Representing a corpus¶

In Lhotse, we represent the data using YAML (more readable), JSON, or JSONL (faster) manifests. For most audio corpora, we will need two types of manifests to fully describe them: a recording manifest and a supervision manifest.

Caution

We show all the examples in YAML format for improved readability. However, when processing medium/large datasets, we recommend to use JSON or JSONL, which are much quicker to load and save.

Recording manifest¶

class lhotse.audio.Recording(id: str, sources: List[lhotse.audio.AudioSource], sampling_rate: int, num_samples: int, duration: float, transforms: Optional[List[Dict]] = None)[source]

The Recording manifest describes the recordings in a given corpus. It contains information about the recording, such as its path(s), duration, the number of samples, etc. It allows to represent multiple channels coming from one or more files.

This manifest does not specify any segmentation information or supervision such as the transcript or the speaker. It means that even when a recording is a 1 hour long file, it is a single item in this manifest.

Hint

Lhotse reads audio recordings using pysoundfile and audioread, similarly to librosa, to support multiple audio formats.
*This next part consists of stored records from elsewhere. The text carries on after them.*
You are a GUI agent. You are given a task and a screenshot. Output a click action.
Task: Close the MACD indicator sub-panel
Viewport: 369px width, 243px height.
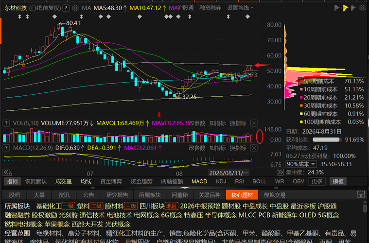[x=254, y=148]
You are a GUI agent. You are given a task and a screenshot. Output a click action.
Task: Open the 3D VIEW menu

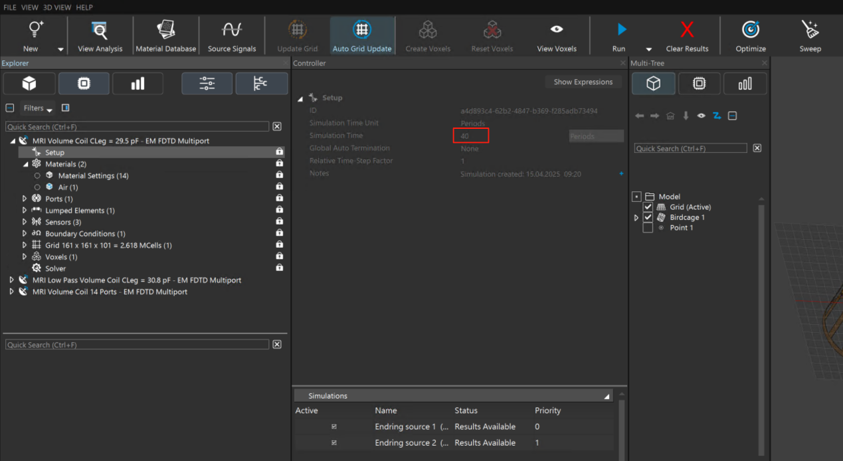tap(56, 7)
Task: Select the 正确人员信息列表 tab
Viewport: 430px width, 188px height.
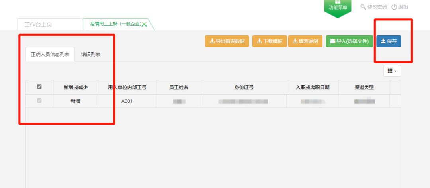Action: [x=50, y=54]
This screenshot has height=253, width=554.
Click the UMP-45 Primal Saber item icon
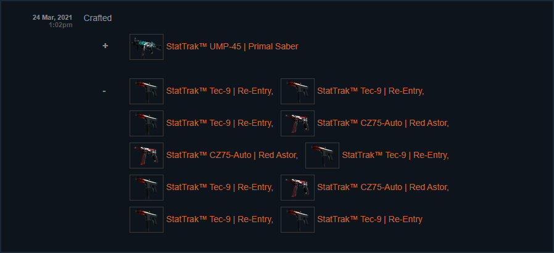pos(146,47)
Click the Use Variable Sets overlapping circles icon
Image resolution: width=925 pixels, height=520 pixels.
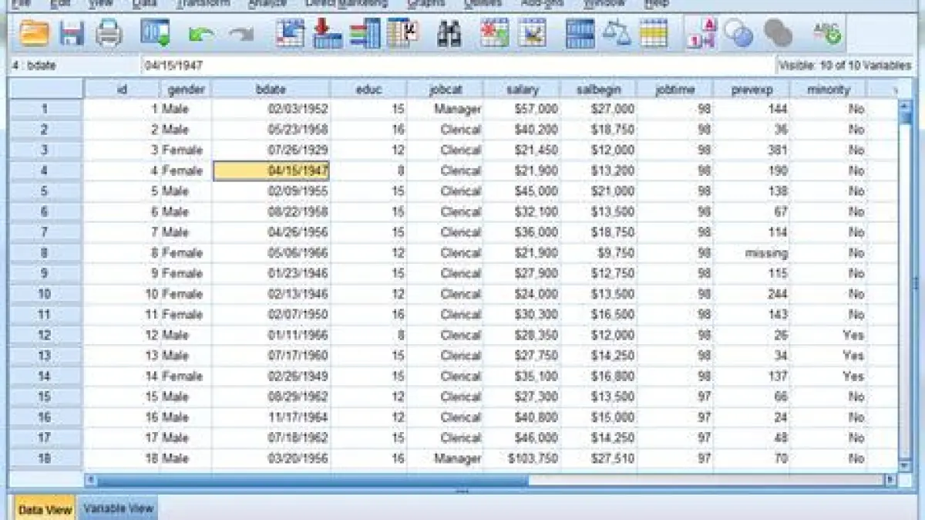738,33
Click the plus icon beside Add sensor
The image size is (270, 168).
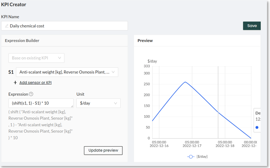[15, 83]
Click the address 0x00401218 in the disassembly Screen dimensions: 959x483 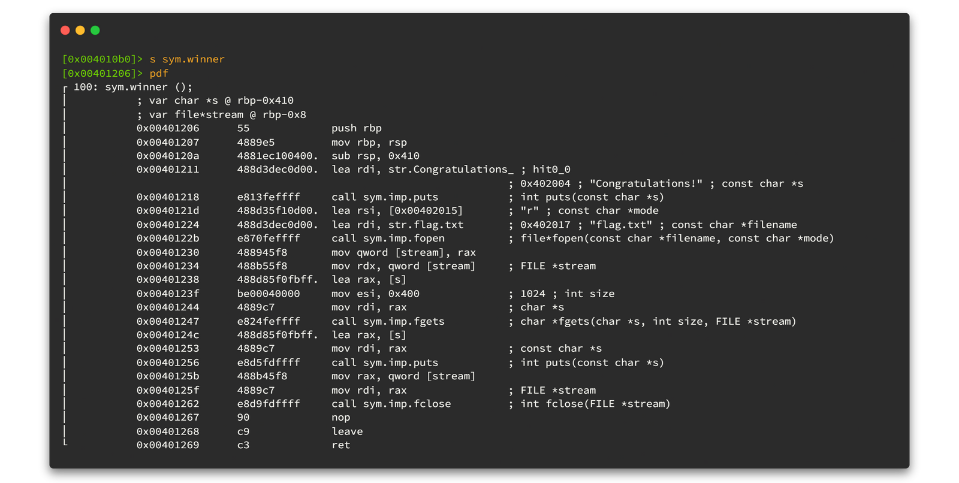168,197
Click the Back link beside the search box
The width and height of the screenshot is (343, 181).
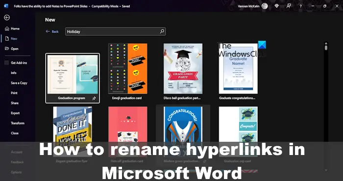[52, 31]
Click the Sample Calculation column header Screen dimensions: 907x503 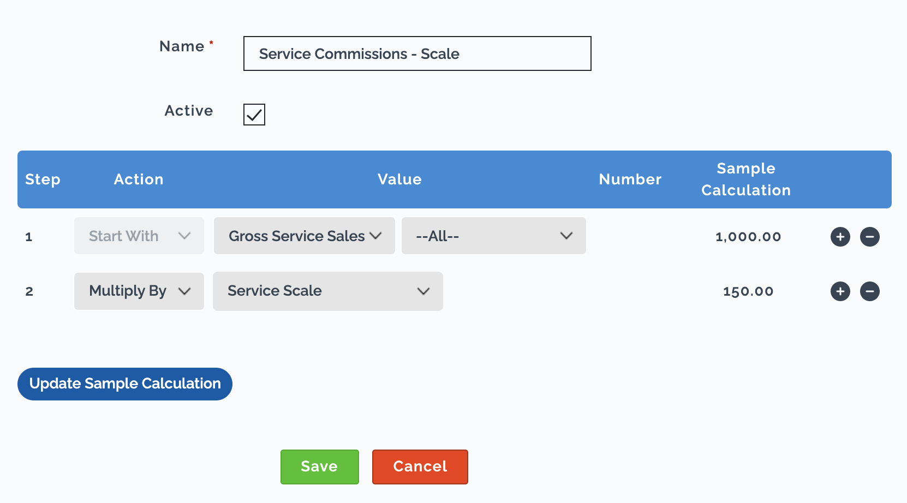point(746,179)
A Recording can be simply created from a local audio file:

>>> from lhotse import RecordingSet, Recording, AudioSource
>>> recording = Recording.from_file('meeting.wav')
>>> recording
Recording(
    id='meeting',
    sources=[AudioSource(type='file', channels=[0], source='meeting.wav')],
    sampling_rate=16000,
    num_samples=57600000,
    duration=3600.0,
    transforms=None
)

This manifest can be easily converted to a Python dict and serialized to JSON/JSONL/YAML/etc:

>>> recording.to_dict()
{'id': 'meeting',
 'sources': [{'type': 'file',
   'channels': [0],
   'source': 'meeting.wav'}],
 'sampling_rate': 16000,
 'num_samples': 57600000,
 'duration': 3600.0}

Recordings can be also created programatically, e.g. when they refer to URLs stored in S3 or somewhere else:

>>> s3_audio_files = ['s3://my-bucket/123-5678.flac', ...]
>>> recs = RecordingSet.from_recordings(
        Recording(
            id=url.split('/')[-1].replace('.flac', ''),
            sources=[AudioSource(type='url', source=url, channels=[0])],
            sampling_rate=16000,
            num_samples=get_num_samples(url),
            duration=get_duration(url)
        )
        for url in s3_audio_files
    )

It allows reading a subset of the audio samples as a numpy array:

>>> samples = recording.load_audio()
>>> assert samples.shape == (1, 16000)
>>> samples2 = recording.load_audio(offset=0.5)
>>> assert samples2.shape == (1, 8000)

__init__(id, sources, sampling_rate, num_samples, duration, transforms=None): Initialize self. See help(type(self)) for accurate signature.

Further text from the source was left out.